Ripensando al freelance camp

Quando ho letto questo post di Francesca Marano ho pensato “Ehi ma allora non è troppo tardi per parlare del freelance camp!”.
Con la classica scusa – c’avevo da lavorare – non l'ho ancora fatto. E pensare che era la mia prima volta.


Freelance camp 2015 - Roberto Pasini - Logo Design


Nella vita ho avuto due grandi fortune:

  1. incappare nell’informatica grazie al primo pc che mio papà portò a casa quando avevo 9 anni e occhi curiosi;
  2. scegliere di diventare freelance, e l'ho fatto 10 anni fa con parole ingenue, gambe tremanti e un pizzico d’incoscienza.

Io sono un cane: mi annoia far di conto, non sopporto le giaccacravatte, do troppa fiducia al tempo che separa l’adesso dalle scadenze, e c’ho una certa incapacità a sistemarmi. Dovrei essere un esempio per i giovani, sai quando dici “se c'è riuscito quello, perché non dovrei farcela io?”. E invece i giovani son qui che si chiedono, con grande senso civico, perché mai dovrebbero pagare le tasse. Non solo i giovani, anche gli adulti, specie quelli che non hanno capito che i diritti collettivi sono vincolati ai doveri individuali.
Cazzo, non puoi aspettare sempre le condizioni favorevoli. Ho almeno 15 aforismi che lo dimostrano, ma il più bello è questo:
Sono milioni quelli che desiderano l'immortalità, e poi non sanno che fare la domenica pomeriggio se piove
È di Susan Ertz. 


Freelance camp 2015 - Roberto Pasini - Logo Design


Mi posso reputare una persona felice e ogni tanto mi chiedo se lo sarei anche se facessi l’operaio dipendente. Perché non esistono operai freelance, vero? Vedi, il fatto che io sia un libero professionista è già un indicatore della mia fortuna.
Ma la svolta vera è stata passare da dipendente-senza-capi a capo-senza-dipendenti, cioè quando ho capito che potevo scegliermi i clienti.

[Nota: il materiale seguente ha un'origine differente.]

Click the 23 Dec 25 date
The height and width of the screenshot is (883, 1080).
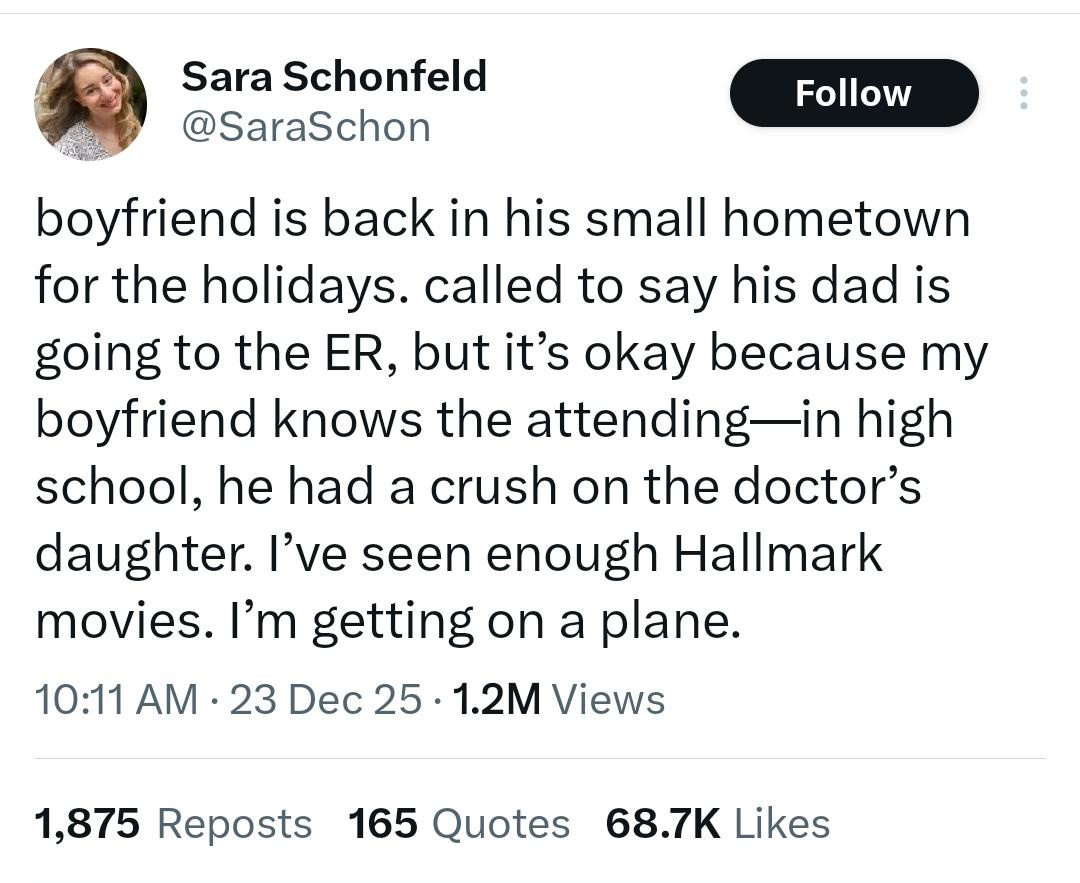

Al freelance camp c’era ogni genere di persona, da chi stava valutando di fare il grande passo a chi stava valutando di chiudere tutto. Mi è sembrato che nessuno di loro stesse sbagliando, perché a me dei risultati è sempre importato poco. Provarci è divertente comunque la metti.
Quando ho dei dubbi, sai che faccio? Mi alzo due orette prima del solito e vado in metro a guardare la gente che va al lavoro. La stessa che ha il posto fisso e quando esce dall'ufficio stacca e non pensa più a niente. A me basta questo.




Forte di questa consapevolezza, sono andato al freelance camp. Ho anche parlato. Ho tenuto uno speech sul logo design. Ho anche sbagliato a scrivere l'ultima slide mettendoci un “PÒ” al posto di “PO’”. Che vergogna.
Sul canale Youtube di Digital Update potete vedere tutti gli interventi, ma questo è il mio:


E queste le mie slide (corrette):



Alla fine, anche se lo so che è ogni anno un'agonia mettere insieme questo barcamp, voglio dire, cioè scrivere, un grazie di cuore a tutti gli organizzatori più o meno occulti, e a Silvia e ad Alessandra in particolare (non s’offendano gli altri).
Spero possa essere utile a farli sentire in colpa se il prossimo anno non lo rifaranno.

E grazie anche a Matteo Pezzi che mi fa le foto.